— Begin —

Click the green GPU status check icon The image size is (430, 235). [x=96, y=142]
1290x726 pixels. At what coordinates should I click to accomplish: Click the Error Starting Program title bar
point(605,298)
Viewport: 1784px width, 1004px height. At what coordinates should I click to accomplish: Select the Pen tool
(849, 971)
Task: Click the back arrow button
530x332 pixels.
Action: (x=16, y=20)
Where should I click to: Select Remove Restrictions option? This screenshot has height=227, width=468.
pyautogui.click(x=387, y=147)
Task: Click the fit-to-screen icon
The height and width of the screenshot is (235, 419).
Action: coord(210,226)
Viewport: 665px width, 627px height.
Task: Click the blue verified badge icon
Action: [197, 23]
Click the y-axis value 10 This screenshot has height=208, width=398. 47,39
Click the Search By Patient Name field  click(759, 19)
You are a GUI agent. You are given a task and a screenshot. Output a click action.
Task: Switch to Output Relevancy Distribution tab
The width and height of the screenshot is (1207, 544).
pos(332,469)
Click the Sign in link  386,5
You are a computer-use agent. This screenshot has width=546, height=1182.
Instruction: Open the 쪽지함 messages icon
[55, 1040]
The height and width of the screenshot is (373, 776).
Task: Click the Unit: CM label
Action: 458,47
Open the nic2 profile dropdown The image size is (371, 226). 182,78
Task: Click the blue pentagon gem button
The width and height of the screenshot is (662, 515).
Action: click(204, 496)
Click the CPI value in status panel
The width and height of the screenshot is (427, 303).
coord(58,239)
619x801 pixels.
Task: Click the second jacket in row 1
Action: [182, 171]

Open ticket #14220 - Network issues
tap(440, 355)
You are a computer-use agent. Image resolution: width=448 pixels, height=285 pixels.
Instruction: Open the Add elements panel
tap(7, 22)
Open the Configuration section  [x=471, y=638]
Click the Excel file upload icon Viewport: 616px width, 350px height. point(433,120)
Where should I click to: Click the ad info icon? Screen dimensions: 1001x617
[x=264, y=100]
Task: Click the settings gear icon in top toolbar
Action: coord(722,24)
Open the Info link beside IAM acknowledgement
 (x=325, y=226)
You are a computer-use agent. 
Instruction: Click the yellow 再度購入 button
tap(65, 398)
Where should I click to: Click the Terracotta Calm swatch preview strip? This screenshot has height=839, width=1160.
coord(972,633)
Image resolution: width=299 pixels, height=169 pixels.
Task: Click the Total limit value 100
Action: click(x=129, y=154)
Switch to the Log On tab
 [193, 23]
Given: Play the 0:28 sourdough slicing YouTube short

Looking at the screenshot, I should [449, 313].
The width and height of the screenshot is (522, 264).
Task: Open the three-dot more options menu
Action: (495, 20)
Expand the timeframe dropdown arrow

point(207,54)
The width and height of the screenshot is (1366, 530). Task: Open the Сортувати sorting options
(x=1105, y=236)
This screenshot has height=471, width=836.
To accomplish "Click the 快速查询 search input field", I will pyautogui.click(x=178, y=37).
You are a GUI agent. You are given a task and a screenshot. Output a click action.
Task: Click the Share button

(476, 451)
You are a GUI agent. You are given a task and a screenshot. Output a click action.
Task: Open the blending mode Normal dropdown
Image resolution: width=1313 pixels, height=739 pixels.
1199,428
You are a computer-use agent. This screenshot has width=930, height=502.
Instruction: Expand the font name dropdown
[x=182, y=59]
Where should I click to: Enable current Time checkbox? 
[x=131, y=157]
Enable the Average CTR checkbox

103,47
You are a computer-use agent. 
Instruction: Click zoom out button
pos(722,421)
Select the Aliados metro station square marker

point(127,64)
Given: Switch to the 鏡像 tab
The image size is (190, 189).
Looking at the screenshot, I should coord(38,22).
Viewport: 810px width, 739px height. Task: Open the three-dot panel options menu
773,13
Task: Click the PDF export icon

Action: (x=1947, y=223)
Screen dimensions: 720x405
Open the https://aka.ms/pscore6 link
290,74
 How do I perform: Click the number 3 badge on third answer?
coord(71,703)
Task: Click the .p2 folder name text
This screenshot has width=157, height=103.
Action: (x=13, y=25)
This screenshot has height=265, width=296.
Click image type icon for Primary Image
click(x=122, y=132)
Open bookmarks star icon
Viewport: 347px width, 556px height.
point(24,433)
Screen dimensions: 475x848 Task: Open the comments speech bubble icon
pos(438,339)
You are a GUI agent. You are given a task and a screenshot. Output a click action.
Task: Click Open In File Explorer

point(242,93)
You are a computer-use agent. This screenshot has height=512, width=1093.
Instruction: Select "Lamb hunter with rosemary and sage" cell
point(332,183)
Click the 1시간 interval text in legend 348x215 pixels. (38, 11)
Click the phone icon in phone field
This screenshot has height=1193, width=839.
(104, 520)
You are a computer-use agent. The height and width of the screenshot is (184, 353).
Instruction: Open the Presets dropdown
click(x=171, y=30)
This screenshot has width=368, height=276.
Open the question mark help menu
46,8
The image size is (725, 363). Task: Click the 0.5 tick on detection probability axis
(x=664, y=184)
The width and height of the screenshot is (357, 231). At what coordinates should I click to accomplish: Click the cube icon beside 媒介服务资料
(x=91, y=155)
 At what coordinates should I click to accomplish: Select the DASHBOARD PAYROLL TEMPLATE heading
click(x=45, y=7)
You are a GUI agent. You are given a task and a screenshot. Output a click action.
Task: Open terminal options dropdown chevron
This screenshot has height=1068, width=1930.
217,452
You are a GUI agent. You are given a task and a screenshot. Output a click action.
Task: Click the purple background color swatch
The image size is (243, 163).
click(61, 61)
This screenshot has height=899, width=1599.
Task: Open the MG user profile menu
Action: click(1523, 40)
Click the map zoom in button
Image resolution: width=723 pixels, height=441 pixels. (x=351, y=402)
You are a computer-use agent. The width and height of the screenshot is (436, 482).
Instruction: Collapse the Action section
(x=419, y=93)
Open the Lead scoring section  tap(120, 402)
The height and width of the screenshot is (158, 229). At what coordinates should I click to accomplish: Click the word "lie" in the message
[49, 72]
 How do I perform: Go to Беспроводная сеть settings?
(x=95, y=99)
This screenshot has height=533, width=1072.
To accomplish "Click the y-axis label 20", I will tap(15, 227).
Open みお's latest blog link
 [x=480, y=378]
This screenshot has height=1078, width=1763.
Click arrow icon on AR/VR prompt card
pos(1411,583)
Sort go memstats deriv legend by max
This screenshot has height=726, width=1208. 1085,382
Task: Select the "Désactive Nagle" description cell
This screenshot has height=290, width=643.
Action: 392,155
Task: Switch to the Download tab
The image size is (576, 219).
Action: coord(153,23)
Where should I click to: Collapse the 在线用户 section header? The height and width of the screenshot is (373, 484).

— End —

(Exercise prompt):
Reproduce all of the records above verbatim, keeping every line in its original order and form.

(Result of the exercise):
Click the green GPU status check icon The image size is (430, 235). [x=96, y=142]
1290x726 pixels. At what coordinates should I click to accomplish: Click the Error Starting Program title bar
point(605,298)
Viewport: 1784px width, 1004px height. At what coordinates should I click to accomplish: Select the Pen tool
(849, 971)
Task: Click the back arrow button
530x332 pixels.
Action: (x=16, y=20)
Where should I click to: Select Remove Restrictions option? This screenshot has height=227, width=468.
pyautogui.click(x=387, y=147)
Task: Click the fit-to-screen icon
The height and width of the screenshot is (235, 419).
Action: coord(210,226)
Viewport: 665px width, 627px height.
Task: Click the blue verified badge icon
Action: [197, 23]
Click the y-axis value 10 This screenshot has height=208, width=398. 47,39
Click the Search By Patient Name field  click(759, 19)
You are a GUI agent. You are given a task and a screenshot. Output a click action.
Task: Switch to Output Relevancy Distribution tab
The width and height of the screenshot is (1207, 544).
pos(332,469)
Click the Sign in link  386,5
You are a computer-use agent. This screenshot has width=546, height=1182.
Instruction: Open the 쪽지함 messages icon
[55, 1040]
The height and width of the screenshot is (373, 776).
Task: Click the Unit: CM label
Action: 458,47
Open the nic2 profile dropdown The image size is (371, 226). 182,78
Task: Click the blue pentagon gem button
The width and height of the screenshot is (662, 515).
Action: click(204, 496)
Click the CPI value in status panel
The width and height of the screenshot is (427, 303).
coord(58,239)
619x801 pixels.
Task: Click the second jacket in row 1
Action: [182, 171]

Open ticket #14220 - Network issues
tap(440, 355)
You are a computer-use agent. Image resolution: width=448 pixels, height=285 pixels.
Instruction: Open the Add elements panel
tap(7, 22)
Open the Configuration section  [x=471, y=638]
Click the Excel file upload icon Viewport: 616px width, 350px height. point(433,120)
Where should I click to: Click the ad info icon? Screen dimensions: 1001x617
[x=264, y=100]
Task: Click the settings gear icon in top toolbar
Action: coord(722,24)
Open the Info link beside IAM acknowledgement
 (x=325, y=226)
You are a computer-use agent. 
Instruction: Click the yellow 再度購入 button
tap(65, 398)
Where should I click to: Click the Terracotta Calm swatch preview strip? This screenshot has height=839, width=1160.
coord(972,633)
Image resolution: width=299 pixels, height=169 pixels.
Task: Click the Total limit value 100
Action: click(x=129, y=154)
Switch to the Log On tab
 [193, 23]
Given: Play the 0:28 sourdough slicing YouTube short

Looking at the screenshot, I should [449, 313].
The width and height of the screenshot is (522, 264).
Task: Open the three-dot more options menu
Action: (495, 20)
Expand the timeframe dropdown arrow

point(207,54)
The width and height of the screenshot is (1366, 530). Task: Open the Сортувати sorting options
(x=1105, y=236)
This screenshot has height=471, width=836.
To accomplish "Click the 快速查询 search input field", I will pyautogui.click(x=178, y=37).
You are a GUI agent. You are given a task and a screenshot. Output a click action.
Task: Click the Share button

(476, 451)
You are a GUI agent. You are given a task and a screenshot. Output a click action.
Task: Open the blending mode Normal dropdown
Image resolution: width=1313 pixels, height=739 pixels.
1199,428
You are a computer-use agent. This screenshot has width=930, height=502.
Instruction: Expand the font name dropdown
[x=182, y=59]
Where should I click to: Enable current Time checkbox? 
[x=131, y=157]
Enable the Average CTR checkbox

103,47
You are a computer-use agent. 
Instruction: Click zoom out button
pos(722,421)
Select the Aliados metro station square marker

point(127,64)
Given: Switch to the 鏡像 tab
The image size is (190, 189).
Looking at the screenshot, I should coord(38,22).
Viewport: 810px width, 739px height. Task: Open the three-dot panel options menu
773,13
Task: Click the PDF export icon

Action: (x=1947, y=223)
Screen dimensions: 720x405
Open the https://aka.ms/pscore6 link
290,74
 How do I perform: Click the number 3 badge on third answer?
coord(71,703)
Task: Click the .p2 folder name text
This screenshot has width=157, height=103.
Action: (x=13, y=25)
This screenshot has height=265, width=296.
Click image type icon for Primary Image
click(x=122, y=132)
Open bookmarks star icon
Viewport: 347px width, 556px height.
point(24,433)
Screen dimensions: 475x848 Task: Open the comments speech bubble icon
pos(438,339)
You are a GUI agent. You are given a task and a screenshot. Output a click action.
Task: Click Open In File Explorer

point(242,93)
You are a computer-use agent. This screenshot has height=512, width=1093.
Instruction: Select "Lamb hunter with rosemary and sage" cell
point(332,183)
Click the 1시간 interval text in legend 348x215 pixels. (38, 11)
Click the phone icon in phone field
This screenshot has height=1193, width=839.
(104, 520)
You are a computer-use agent. The height and width of the screenshot is (184, 353).
Instruction: Open the Presets dropdown
click(x=171, y=30)
This screenshot has width=368, height=276.
Open the question mark help menu
46,8
The image size is (725, 363). Task: Click the 0.5 tick on detection probability axis
(x=664, y=184)
The width and height of the screenshot is (357, 231). At what coordinates should I click to accomplish: Click the cube icon beside 媒介服务资料
(x=91, y=155)
 At what coordinates should I click to accomplish: Select the DASHBOARD PAYROLL TEMPLATE heading
click(x=45, y=7)
You are a GUI agent. You are given a task and a screenshot. Output a click action.
Task: Open terminal options dropdown chevron
This screenshot has height=1068, width=1930.
217,452
You are a GUI agent. You are given a task and a screenshot. Output a click action.
Task: Click the purple background color swatch
The image size is (243, 163).
click(61, 61)
This screenshot has height=899, width=1599.
Task: Open the MG user profile menu
Action: click(1523, 40)
Click the map zoom in button
Image resolution: width=723 pixels, height=441 pixels. (x=351, y=402)
You are a computer-use agent. The width and height of the screenshot is (436, 482).
Instruction: Collapse the Action section
(x=419, y=93)
Open the Lead scoring section  tap(120, 402)
The height and width of the screenshot is (158, 229). At what coordinates should I click to accomplish: Click the word "lie" in the message
[49, 72]
 How do I perform: Go to Беспроводная сеть settings?
(x=95, y=99)
This screenshot has height=533, width=1072.
To accomplish "Click the y-axis label 20", I will tap(15, 227).
Open みお's latest blog link
 [x=480, y=378]
This screenshot has height=1078, width=1763.
Click arrow icon on AR/VR prompt card
pos(1411,583)
Sort go memstats deriv legend by max
This screenshot has height=726, width=1208. 1085,382
Task: Select the "Désactive Nagle" description cell
This screenshot has height=290, width=643.
Action: 392,155
Task: Switch to the Download tab
The image size is (576, 219).
Action: coord(153,23)
Where should I click to: Collapse the 在线用户 section header? The height and width of the screenshot is (373, 484).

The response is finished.